EXCERTO DO TEXTO

· · · · ·

Saltar para: Posts [1], Pesquisa e Arquivos [2]



There will be blood

por Ana Rodrigues Bidarra, em 24.06.14

Durante o meu ritual matinal de leitura diagonal da imprensa deparei-me com um interessante título no DN: “Governo torna estágio de advogados menos exigente”. Ao ler o corpo da notícia apercebi-me do seguinte:

 

- O estágio vai passar a ter a duração de 1 ano e meio ( em vez de 2 anos);

- Os estagiários estarão sujeitos a apenas a uma avaliação, no final do estágio;

- O mestrado será obrigatório para o acesso à Ordem dos Advogados (OA).

 

Bem, a licenciatura em Direito tem a duração de 4 anos. São 4 intensos anos de formação jurídica e cívica em que os alunos passam grande parte do tempo a ouvir que a verdadeira formação acontecerá no período de tirocínio. Entretanto, numa universidade pública, as propinas anuais rondarão o valor dos € 1.100,00 anuais, fora o valor semestral dos livros e materiais afins, que será de cerca de € 400,00/ €500,00. Findo o período de licenciatura, o estudante de Direito sabe que o mercado está saturado mas aventura-se e procura estágio. O estágio remunerado parece um sonho para muitos finalistas. Na verdade, o que mais há são escritórios que ou não pagam o valor do trabalho dos estagiários porque entendem que a oportunidade que lhes oferecem é valiosa o suficiente ou só contratam estagiários com a 1ª parte do estágio da OA já concluída. Além disto, há sociedades de advogados que não aceitam estagiários que pretendam frequentar o mestrado, alegadamente por razões ligadas à eficiência daqueles.

· · · · ·

MATERIAL DE ORIGEM
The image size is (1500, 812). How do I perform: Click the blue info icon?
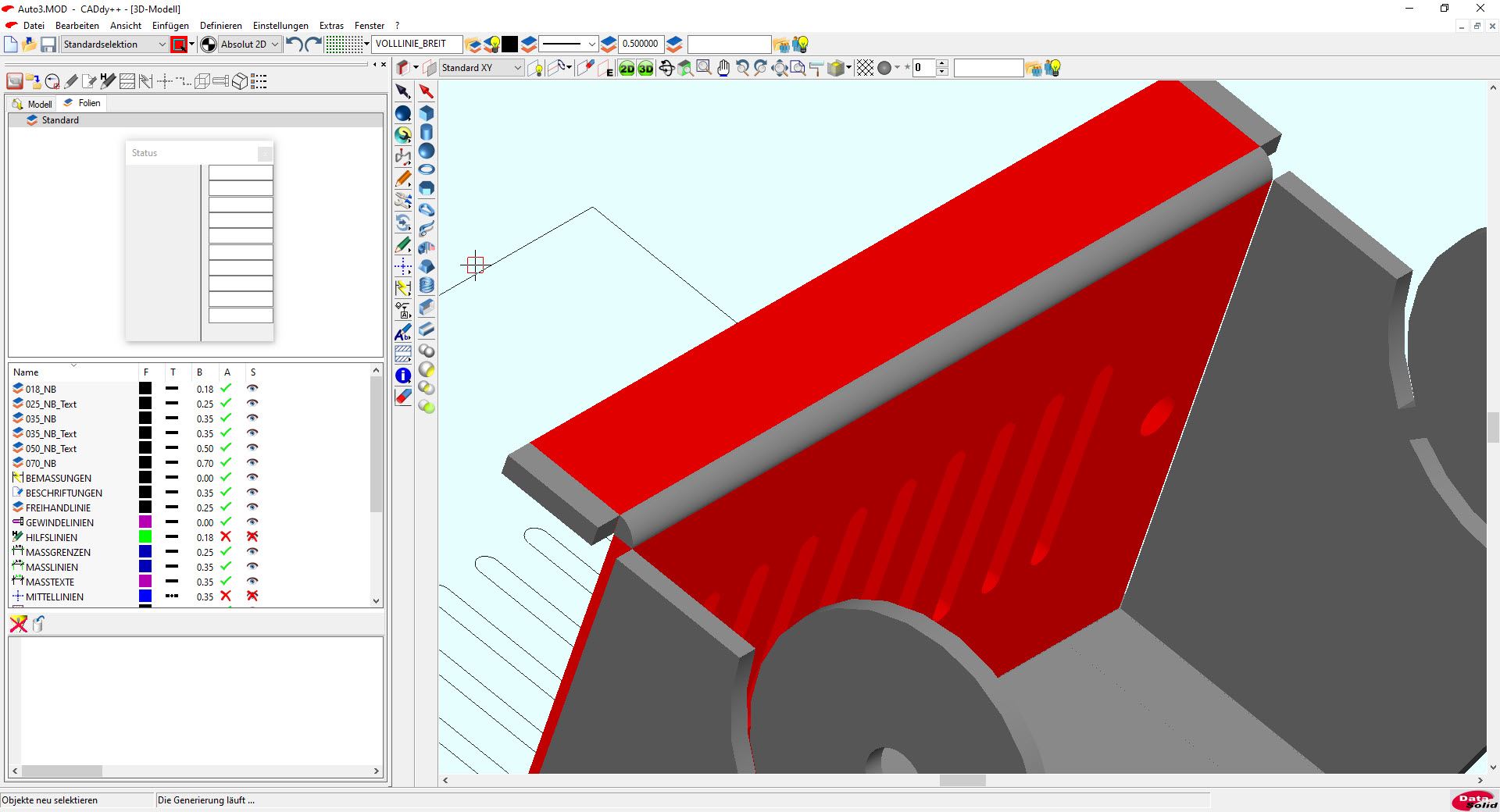coord(403,376)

· · · · ·

AÇÕES NECESSÁRIAS
1. No excerto sobre o estágio de advogados, qual será a nova duração do estágio?
2. Traduza para inglês esta frase do excerto sobre o estágio de advogados: “O estágio remunerado parece um sonho para muitos finalistas.”

RESULTADOS POR ORDEM
1. Um ano e meio, em vez de dois anos.

2. A paid internship seems like a dream to many final-year students.